As for the Erotic Kiss, some kissologists have pointed to the ancient Greeks as early exponents. Given their warm climate and fetching attire, this seems quite plausible. Centuries later, William Shakespeare immortalized the Erotic Kiss in a scene from "Romeo and Juliet". In Act 1, Scene 5, the young lovers meet for the first time at a party:
My lips, two blushing pilgrims, ready stand, To smooth that rough touch with a tender kiss.
(afterwards) You kiss by the book.
Note carefully Juliet's reaction to Romeo's youthful and inexpert advances. It is precisely this kind of awkward situation that the current patent application seeks to avoid. We are providing all lovers with a fool‐proof method of expressing what Romeo feels in his heart towards his Juliet.
We would be remiss in not crediting a 20th century exponent of the Erotic Kiss. Harlequin Enterprises, founded in, Canada in 1949, has published countless romance novels, the covers of which have been frequently adorned by illustrations of kissing couples.

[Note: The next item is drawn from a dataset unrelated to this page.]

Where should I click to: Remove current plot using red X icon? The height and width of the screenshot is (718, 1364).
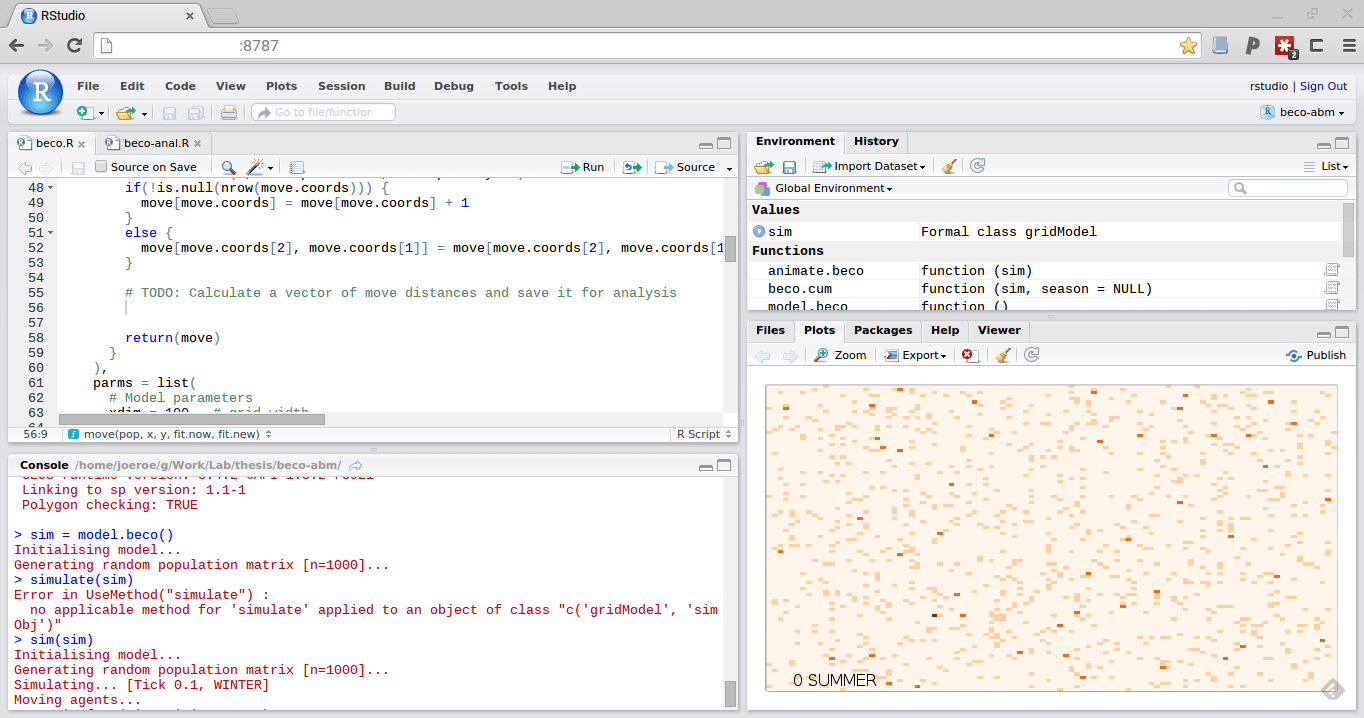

Kissing has distinct health benefits which Wikipedia summarizes as follows:
"Affection in general has stress‐reducing effects. Kissing in particular has been studied in a controlled experiment: increasing the frequency of kissing in marital and cohabiting relationships was found to result in a reduction of perceived stress, an increase in relationship satisfaction, and a lowering of cholesterol levels."
Given the long and varied history of kissing, and in particular the pitfalls that await individuals who attempt romantic kisses without adequate technique or preparation, we felt that a patented method was long overdue.
Thus we have developed The Essential Romantic Kiss ("The Kiss"), a method by which two people can reciprocate their romantic feelings towards one another in a manner that deepens attachment, provides pleasure and promotes physical and emotional well‐being. Should this patent be approved and registered by the US Patent Office, we will immediately make the method freely available to all persons everywhere in the interests of enhancing romantic love and generally making the world a better place.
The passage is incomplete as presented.